- [To do] From the items below, copy out every line that contains the string "Expand", leaving out all other lines.

- [Data records]
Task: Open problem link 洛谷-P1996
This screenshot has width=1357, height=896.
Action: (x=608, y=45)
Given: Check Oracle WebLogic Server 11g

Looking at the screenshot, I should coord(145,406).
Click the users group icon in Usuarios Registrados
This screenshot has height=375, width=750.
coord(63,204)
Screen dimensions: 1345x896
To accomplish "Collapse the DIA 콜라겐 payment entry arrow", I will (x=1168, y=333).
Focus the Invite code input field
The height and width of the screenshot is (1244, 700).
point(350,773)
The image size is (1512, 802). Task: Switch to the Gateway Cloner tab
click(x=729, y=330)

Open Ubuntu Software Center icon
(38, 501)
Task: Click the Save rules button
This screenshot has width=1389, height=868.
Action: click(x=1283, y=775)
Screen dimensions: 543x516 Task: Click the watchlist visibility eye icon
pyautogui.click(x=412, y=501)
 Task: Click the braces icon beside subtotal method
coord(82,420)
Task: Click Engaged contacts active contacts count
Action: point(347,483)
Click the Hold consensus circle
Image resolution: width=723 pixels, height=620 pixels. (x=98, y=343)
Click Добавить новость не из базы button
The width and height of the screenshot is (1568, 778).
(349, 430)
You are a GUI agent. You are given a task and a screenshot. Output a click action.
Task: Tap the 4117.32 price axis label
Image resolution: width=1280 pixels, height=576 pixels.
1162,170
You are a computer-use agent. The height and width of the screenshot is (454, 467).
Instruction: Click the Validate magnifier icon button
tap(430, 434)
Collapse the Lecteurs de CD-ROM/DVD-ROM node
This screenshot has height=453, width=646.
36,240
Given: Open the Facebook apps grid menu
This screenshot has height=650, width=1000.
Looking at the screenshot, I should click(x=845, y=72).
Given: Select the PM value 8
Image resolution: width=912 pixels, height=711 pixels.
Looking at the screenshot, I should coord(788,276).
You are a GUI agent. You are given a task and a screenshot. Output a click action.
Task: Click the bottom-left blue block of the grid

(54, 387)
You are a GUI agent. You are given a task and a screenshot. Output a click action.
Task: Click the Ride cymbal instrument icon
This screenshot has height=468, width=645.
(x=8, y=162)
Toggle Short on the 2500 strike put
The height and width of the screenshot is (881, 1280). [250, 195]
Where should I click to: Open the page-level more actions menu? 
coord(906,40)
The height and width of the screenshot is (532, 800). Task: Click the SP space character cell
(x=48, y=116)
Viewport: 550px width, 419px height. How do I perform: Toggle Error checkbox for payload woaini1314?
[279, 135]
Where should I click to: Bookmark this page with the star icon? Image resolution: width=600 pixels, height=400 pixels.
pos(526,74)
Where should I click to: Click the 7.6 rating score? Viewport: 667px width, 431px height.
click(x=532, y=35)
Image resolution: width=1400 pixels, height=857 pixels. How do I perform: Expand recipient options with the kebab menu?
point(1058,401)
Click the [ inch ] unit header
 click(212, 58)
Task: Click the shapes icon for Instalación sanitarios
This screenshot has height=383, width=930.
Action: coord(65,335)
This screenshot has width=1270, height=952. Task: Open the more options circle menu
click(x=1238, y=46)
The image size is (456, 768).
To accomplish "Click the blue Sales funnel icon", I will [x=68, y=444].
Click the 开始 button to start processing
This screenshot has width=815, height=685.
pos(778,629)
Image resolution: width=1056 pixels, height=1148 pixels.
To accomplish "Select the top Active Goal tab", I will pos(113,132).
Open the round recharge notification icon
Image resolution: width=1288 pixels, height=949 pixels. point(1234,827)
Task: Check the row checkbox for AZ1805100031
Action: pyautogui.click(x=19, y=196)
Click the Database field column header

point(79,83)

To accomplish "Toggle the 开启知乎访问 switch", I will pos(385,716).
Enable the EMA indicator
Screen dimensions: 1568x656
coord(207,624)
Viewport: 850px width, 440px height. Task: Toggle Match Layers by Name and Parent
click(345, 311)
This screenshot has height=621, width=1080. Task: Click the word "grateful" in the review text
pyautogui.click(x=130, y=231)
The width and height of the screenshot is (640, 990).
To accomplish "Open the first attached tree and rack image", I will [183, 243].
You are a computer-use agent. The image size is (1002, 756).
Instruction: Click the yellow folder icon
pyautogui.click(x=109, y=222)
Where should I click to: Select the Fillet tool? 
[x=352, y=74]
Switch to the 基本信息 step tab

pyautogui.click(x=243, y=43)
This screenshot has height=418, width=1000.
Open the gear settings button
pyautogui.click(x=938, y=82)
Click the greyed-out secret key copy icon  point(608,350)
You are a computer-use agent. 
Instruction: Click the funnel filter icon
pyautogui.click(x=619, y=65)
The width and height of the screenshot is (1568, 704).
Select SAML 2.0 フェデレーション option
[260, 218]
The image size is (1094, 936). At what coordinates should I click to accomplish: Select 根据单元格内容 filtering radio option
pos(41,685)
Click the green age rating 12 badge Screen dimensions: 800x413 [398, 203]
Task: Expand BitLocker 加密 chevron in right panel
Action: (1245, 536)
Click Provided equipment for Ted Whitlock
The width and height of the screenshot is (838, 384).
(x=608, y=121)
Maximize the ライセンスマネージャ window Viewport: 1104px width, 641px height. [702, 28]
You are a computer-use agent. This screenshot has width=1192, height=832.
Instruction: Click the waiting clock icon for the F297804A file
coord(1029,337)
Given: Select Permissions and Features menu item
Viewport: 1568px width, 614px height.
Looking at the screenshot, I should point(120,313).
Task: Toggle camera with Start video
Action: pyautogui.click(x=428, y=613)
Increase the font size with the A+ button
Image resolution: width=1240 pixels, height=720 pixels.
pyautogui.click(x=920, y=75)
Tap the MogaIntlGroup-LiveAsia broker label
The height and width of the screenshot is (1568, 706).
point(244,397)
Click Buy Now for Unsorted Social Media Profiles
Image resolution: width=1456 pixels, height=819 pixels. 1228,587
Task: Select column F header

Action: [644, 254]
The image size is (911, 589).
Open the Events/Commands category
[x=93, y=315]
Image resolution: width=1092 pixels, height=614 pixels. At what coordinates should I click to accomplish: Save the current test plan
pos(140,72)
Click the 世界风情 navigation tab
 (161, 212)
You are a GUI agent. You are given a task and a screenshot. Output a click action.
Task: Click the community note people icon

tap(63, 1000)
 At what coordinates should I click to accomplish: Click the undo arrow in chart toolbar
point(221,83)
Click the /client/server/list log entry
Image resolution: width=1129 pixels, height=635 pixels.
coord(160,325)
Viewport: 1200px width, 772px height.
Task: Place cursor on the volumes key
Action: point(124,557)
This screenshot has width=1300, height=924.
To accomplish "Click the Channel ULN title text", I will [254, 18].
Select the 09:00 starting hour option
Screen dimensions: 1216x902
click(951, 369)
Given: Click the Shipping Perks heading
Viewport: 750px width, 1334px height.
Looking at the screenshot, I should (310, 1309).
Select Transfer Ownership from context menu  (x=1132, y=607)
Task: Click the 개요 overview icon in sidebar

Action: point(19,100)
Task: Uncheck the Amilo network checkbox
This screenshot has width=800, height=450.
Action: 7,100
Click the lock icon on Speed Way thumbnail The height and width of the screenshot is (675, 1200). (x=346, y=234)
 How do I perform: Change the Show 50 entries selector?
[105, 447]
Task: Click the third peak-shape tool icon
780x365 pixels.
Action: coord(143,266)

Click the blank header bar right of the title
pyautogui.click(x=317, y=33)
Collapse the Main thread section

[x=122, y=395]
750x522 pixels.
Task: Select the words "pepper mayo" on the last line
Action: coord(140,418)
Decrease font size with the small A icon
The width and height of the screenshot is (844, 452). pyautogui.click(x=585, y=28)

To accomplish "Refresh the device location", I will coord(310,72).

- [Solution to this exercise]
Image resolution: width=1400 pixels, height=857 pixels. How do I perform: Expand recipient options with the kebab menu?
Task: Expand BitLocker 加密 chevron in right panel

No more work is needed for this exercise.